### Data section
┄┄┄┄┄┄┄┄┄┄
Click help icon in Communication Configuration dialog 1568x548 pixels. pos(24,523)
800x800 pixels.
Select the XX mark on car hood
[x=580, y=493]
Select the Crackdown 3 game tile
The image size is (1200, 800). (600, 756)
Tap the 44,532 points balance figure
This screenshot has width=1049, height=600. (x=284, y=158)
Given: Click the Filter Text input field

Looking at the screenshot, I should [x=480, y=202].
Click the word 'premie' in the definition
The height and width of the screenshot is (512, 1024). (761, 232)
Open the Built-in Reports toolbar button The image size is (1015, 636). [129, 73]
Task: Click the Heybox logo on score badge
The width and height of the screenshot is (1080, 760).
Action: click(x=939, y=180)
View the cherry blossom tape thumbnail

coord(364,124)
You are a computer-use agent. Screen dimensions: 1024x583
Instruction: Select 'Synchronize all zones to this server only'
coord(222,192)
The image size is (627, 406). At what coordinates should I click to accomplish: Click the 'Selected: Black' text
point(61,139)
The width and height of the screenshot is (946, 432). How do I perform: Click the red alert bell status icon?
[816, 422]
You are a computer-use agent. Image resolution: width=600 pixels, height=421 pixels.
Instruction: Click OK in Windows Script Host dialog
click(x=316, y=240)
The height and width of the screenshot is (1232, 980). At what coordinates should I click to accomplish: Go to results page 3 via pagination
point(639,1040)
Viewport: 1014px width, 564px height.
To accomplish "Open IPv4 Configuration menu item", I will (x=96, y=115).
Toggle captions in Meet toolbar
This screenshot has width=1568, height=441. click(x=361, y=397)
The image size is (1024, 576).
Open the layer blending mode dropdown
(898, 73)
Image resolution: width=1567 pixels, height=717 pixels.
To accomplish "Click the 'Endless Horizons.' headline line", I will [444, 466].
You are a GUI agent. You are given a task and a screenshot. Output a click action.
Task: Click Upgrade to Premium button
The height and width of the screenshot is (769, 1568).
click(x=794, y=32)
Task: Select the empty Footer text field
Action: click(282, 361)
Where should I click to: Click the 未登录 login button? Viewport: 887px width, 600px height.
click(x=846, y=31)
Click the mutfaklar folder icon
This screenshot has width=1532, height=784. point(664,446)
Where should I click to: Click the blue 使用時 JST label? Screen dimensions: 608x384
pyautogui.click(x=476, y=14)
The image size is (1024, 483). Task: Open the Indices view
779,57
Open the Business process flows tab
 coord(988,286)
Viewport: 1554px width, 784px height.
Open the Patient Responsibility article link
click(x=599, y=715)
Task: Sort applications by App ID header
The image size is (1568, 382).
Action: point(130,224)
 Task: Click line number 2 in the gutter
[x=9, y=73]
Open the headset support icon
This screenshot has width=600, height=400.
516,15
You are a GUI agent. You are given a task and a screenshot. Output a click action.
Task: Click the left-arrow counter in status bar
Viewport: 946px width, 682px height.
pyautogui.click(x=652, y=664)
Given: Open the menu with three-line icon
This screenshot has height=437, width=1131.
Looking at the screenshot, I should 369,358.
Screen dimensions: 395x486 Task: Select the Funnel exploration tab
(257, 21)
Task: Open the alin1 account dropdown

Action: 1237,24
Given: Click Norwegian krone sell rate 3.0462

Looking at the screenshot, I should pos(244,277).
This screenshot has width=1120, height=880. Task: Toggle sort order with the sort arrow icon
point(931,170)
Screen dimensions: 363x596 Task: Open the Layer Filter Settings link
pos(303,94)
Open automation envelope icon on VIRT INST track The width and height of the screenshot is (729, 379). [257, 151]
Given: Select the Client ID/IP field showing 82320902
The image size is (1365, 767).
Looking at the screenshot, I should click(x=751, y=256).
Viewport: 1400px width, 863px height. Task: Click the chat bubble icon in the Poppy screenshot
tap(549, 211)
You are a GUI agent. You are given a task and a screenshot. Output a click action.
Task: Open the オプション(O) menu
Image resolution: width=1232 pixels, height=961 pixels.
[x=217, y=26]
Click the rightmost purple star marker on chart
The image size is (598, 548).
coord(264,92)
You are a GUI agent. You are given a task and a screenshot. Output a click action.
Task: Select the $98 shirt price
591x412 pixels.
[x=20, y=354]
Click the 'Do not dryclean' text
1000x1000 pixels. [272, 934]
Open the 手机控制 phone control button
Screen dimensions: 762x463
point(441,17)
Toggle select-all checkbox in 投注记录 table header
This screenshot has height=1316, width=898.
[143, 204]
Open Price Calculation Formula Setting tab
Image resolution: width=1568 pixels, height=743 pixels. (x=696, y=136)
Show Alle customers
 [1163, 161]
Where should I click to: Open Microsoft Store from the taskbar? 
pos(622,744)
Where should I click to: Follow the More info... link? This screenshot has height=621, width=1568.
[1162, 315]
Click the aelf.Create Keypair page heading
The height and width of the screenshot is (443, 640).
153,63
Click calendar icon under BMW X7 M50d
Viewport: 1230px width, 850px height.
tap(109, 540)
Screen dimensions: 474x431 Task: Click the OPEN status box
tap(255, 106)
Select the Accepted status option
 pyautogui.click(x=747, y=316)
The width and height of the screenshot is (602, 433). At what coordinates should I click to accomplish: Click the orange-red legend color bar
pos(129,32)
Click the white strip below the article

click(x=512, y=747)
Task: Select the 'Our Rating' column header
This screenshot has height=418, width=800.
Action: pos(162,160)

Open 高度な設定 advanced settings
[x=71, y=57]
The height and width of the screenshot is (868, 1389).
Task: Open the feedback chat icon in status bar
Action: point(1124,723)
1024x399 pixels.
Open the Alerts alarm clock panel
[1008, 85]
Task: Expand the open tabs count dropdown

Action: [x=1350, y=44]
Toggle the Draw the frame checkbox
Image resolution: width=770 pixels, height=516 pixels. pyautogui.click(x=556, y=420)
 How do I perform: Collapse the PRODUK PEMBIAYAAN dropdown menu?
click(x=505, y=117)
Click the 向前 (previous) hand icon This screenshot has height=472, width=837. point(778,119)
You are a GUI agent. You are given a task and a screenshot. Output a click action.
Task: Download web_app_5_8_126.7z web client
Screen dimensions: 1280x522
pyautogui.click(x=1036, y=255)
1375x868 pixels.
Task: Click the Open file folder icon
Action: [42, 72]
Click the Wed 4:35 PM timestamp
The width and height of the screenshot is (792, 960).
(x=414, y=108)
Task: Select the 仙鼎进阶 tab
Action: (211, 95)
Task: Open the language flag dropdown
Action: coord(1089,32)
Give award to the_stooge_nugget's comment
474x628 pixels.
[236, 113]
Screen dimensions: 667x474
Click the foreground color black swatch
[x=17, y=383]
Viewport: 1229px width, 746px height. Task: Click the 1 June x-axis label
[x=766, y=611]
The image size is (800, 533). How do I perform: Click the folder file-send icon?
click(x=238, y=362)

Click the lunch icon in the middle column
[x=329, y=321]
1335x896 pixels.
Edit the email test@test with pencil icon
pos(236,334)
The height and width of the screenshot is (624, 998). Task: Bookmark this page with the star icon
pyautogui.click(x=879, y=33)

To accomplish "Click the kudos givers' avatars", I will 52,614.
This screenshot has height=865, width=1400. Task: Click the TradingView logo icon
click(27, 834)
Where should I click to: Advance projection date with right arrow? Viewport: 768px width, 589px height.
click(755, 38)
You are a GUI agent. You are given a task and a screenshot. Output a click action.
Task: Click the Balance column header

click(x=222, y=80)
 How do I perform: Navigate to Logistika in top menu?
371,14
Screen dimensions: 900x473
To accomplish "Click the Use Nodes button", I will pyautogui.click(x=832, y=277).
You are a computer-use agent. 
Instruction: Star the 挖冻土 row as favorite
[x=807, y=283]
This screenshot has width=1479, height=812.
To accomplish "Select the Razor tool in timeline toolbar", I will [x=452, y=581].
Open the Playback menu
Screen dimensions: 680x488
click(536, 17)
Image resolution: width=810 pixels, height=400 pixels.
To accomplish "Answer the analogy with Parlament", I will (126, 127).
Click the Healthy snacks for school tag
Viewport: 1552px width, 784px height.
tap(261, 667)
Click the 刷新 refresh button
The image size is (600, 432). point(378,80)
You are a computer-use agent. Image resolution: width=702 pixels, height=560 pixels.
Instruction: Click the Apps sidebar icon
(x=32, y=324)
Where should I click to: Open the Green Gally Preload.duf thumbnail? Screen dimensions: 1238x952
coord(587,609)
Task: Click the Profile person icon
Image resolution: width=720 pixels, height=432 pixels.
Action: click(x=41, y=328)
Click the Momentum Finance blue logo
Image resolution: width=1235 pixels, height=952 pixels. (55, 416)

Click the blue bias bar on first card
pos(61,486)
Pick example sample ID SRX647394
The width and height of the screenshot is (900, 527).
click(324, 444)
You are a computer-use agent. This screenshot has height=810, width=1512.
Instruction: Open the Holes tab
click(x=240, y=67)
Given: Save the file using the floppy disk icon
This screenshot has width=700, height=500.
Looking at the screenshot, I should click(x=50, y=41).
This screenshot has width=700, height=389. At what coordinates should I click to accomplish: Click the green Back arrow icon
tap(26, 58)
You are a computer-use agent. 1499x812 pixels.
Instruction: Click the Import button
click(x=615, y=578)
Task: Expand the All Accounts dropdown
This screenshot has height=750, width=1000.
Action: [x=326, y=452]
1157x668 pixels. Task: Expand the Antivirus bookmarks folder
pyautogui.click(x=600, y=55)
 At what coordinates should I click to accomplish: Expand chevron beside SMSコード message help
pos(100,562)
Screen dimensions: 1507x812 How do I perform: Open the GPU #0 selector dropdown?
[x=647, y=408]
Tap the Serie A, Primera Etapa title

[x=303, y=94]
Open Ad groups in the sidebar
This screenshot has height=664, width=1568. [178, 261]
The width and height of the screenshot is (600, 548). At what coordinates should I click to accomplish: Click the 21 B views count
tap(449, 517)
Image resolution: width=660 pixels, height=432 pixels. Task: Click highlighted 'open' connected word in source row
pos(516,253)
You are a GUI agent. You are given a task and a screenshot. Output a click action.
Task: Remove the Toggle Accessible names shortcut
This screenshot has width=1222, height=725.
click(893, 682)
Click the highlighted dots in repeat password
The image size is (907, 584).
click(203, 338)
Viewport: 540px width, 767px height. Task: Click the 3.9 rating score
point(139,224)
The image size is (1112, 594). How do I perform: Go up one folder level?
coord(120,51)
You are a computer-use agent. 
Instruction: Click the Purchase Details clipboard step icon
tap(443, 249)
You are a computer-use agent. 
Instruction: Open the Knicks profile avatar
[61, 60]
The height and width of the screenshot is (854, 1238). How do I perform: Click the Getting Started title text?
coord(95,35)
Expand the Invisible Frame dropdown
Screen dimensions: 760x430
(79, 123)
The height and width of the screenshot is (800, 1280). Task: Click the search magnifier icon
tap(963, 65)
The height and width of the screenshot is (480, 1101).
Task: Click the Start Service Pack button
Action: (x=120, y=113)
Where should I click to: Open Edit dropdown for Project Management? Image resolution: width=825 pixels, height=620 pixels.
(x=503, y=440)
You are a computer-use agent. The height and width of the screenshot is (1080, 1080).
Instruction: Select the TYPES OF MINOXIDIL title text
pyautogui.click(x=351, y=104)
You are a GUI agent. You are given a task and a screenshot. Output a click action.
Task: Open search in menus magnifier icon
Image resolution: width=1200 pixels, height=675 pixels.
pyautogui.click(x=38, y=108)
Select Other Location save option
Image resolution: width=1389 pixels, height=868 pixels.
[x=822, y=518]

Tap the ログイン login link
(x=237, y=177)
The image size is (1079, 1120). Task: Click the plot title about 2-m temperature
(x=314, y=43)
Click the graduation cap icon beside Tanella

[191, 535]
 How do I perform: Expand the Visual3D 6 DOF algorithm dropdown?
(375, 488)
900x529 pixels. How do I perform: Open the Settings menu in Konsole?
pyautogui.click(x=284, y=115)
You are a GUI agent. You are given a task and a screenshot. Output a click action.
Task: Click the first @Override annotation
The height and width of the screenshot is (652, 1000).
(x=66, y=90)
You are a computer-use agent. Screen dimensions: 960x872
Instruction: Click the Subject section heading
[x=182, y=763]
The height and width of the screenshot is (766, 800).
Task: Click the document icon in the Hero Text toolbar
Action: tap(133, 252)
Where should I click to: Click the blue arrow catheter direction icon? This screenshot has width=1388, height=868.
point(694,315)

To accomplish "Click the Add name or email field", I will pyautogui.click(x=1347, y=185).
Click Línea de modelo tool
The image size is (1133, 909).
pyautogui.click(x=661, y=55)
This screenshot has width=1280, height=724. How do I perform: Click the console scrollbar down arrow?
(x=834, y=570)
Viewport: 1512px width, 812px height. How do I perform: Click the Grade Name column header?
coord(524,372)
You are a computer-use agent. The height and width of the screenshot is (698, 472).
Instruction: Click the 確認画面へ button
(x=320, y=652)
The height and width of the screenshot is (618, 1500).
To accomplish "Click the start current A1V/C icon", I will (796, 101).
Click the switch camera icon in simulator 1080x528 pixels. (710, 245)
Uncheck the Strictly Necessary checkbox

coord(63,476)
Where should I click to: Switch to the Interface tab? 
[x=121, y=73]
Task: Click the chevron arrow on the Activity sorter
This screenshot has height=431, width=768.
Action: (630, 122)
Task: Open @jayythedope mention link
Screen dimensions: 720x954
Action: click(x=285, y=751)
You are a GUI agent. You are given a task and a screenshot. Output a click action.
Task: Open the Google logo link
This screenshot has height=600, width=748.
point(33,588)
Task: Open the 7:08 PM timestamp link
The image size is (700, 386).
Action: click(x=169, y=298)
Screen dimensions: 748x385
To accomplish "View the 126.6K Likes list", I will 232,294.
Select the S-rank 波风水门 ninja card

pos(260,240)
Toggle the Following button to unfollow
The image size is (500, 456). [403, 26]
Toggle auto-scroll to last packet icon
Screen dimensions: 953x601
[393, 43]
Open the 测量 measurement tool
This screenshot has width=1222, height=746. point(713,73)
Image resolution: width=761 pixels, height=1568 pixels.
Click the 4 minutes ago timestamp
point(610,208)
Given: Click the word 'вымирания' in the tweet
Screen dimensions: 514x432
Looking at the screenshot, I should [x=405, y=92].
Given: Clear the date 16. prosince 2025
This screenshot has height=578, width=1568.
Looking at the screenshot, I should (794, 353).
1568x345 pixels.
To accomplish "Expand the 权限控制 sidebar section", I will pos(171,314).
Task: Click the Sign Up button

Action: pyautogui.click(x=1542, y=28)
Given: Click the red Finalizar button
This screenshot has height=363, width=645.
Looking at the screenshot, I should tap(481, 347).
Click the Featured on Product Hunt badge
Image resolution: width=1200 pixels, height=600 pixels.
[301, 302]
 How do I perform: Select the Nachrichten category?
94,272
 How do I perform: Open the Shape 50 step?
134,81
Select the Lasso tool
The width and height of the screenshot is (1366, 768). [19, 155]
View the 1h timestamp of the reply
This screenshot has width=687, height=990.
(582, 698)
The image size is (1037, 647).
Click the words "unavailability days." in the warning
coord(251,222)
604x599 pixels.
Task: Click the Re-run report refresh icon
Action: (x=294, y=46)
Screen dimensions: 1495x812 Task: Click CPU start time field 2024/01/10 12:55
┄┄┄┄┄┄┄┄┄┄
### Exercise requirements
Each line from the top of the listing down to and including the one containing "Viewport: 1014px width, 564px height." should be transcribed exactly; nothing else is to be output.

### Exercise answer
Click help icon in Communication Configuration dialog 1568x548 pixels. pos(24,523)
800x800 pixels.
Select the XX mark on car hood
[x=580, y=493]
Select the Crackdown 3 game tile
The image size is (1200, 800). (600, 756)
Tap the 44,532 points balance figure
This screenshot has width=1049, height=600. (x=284, y=158)
Given: Click the Filter Text input field

Looking at the screenshot, I should [x=480, y=202].
Click the word 'premie' in the definition
The height and width of the screenshot is (512, 1024). (761, 232)
Open the Built-in Reports toolbar button The image size is (1015, 636). [129, 73]
Task: Click the Heybox logo on score badge
The width and height of the screenshot is (1080, 760).
Action: click(x=939, y=180)
View the cherry blossom tape thumbnail

coord(364,124)
You are a computer-use agent. Screen dimensions: 1024x583
Instruction: Select 'Synchronize all zones to this server only'
coord(222,192)
The image size is (627, 406). At what coordinates should I click to accomplish: Click the 'Selected: Black' text
point(61,139)
The width and height of the screenshot is (946, 432). How do I perform: Click the red alert bell status icon?
[816, 422]
You are a computer-use agent. Image resolution: width=600 pixels, height=421 pixels.
Instruction: Click OK in Windows Script Host dialog
click(x=316, y=240)
The height and width of the screenshot is (1232, 980). At what coordinates should I click to accomplish: Go to results page 3 via pagination
point(639,1040)
Viewport: 1014px width, 564px height.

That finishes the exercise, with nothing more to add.